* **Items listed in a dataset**
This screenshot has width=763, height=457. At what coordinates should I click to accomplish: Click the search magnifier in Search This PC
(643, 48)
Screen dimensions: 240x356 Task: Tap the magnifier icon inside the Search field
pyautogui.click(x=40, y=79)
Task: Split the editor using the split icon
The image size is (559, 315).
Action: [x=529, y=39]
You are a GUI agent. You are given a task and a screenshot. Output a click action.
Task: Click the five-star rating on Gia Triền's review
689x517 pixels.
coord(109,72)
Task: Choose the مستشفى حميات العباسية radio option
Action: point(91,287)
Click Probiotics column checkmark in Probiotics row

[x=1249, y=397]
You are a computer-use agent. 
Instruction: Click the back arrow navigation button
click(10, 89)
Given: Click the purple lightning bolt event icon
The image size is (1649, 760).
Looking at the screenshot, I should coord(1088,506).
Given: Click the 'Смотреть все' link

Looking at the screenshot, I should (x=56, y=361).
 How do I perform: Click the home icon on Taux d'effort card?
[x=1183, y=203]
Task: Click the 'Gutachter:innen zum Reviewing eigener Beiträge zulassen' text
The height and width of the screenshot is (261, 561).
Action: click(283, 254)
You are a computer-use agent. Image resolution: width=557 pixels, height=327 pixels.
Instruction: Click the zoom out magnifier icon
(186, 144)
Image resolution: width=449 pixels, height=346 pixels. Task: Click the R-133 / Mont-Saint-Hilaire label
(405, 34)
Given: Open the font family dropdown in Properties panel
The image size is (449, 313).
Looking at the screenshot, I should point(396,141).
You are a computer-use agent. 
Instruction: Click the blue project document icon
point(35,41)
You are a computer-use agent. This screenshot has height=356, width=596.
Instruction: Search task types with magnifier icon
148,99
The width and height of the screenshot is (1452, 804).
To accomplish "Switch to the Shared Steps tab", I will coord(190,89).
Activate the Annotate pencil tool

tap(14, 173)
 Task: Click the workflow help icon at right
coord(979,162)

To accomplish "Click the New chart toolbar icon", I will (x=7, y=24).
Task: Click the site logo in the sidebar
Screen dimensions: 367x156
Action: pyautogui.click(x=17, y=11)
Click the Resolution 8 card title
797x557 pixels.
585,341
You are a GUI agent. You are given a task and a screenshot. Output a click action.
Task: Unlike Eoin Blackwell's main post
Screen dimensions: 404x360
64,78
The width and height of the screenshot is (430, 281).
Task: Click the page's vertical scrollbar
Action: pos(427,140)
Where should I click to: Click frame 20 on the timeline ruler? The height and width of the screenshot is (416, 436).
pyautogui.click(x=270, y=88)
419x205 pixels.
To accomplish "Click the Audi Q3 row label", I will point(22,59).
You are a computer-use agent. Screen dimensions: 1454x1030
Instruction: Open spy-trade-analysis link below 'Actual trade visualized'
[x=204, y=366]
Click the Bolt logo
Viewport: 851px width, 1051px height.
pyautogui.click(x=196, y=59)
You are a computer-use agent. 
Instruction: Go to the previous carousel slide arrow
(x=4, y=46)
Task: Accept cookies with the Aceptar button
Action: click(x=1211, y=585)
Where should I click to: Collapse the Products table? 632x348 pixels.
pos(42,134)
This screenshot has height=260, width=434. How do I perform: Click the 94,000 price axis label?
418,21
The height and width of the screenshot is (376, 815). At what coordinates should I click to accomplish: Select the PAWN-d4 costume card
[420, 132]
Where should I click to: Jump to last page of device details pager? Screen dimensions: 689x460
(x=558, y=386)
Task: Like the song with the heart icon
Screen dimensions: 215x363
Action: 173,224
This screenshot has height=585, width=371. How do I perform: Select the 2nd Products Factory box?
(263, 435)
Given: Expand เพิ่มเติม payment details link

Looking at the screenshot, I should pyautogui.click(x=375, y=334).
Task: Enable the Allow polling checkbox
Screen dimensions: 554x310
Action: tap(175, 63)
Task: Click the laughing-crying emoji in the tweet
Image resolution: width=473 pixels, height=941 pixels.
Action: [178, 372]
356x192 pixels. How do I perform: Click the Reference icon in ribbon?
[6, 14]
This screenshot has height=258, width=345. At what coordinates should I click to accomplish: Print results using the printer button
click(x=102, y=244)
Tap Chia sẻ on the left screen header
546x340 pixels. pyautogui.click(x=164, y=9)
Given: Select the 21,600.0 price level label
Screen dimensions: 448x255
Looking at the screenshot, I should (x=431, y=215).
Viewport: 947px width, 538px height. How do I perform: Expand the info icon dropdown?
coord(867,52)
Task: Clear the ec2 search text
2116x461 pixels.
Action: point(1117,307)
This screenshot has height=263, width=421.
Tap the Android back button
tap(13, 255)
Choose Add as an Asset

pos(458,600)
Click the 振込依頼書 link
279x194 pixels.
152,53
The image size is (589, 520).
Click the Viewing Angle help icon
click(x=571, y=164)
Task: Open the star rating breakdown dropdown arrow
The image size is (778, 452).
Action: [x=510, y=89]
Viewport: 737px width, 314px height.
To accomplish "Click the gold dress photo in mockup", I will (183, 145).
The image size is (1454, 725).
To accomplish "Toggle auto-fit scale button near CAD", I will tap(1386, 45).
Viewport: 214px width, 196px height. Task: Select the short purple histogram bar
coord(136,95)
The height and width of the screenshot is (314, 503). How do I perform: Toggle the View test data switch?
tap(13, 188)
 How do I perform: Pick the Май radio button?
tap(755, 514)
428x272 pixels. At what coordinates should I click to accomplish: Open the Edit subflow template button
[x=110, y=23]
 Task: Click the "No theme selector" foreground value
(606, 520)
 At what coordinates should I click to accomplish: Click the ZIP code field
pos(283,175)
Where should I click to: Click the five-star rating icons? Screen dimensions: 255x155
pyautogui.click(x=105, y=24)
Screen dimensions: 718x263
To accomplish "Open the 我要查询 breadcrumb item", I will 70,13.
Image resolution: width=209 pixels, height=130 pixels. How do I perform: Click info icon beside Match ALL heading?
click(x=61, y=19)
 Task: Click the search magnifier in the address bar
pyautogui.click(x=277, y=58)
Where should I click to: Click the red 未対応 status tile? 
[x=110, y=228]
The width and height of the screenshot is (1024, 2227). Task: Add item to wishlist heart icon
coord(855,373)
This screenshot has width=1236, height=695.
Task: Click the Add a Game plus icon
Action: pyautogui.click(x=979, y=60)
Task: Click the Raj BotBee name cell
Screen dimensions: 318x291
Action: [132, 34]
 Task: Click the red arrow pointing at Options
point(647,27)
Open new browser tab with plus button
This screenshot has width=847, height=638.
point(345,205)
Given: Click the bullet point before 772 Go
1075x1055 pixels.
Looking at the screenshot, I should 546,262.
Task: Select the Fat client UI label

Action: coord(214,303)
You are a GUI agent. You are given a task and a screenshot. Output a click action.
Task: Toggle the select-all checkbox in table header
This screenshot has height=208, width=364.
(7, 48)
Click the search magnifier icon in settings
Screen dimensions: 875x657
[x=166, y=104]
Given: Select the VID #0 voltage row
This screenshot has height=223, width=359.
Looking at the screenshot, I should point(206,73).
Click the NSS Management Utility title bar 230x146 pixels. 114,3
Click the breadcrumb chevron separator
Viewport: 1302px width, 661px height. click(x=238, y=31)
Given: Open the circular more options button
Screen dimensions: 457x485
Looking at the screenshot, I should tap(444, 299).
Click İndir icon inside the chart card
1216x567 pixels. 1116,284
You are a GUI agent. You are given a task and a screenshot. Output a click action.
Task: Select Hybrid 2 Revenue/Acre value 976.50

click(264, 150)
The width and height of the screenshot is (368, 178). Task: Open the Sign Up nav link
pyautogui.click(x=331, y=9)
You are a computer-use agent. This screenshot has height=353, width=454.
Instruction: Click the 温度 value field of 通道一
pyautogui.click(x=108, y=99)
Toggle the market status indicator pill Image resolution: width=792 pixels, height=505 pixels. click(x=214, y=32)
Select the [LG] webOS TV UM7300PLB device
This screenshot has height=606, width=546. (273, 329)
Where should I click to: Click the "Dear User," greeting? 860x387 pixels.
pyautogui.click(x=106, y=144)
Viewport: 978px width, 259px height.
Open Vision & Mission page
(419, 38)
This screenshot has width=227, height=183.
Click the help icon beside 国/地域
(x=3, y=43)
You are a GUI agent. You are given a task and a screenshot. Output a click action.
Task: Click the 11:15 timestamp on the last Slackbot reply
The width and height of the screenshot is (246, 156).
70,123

* **EXERCISE BRIEF**
Each line holding "text" in the records should be copied out.

* **TASK OUTPUT**
Task: Click the 'Gutachter:innen zum Reviewing eigener Beiträge zulassen' text
Task: Clear the ec2 search text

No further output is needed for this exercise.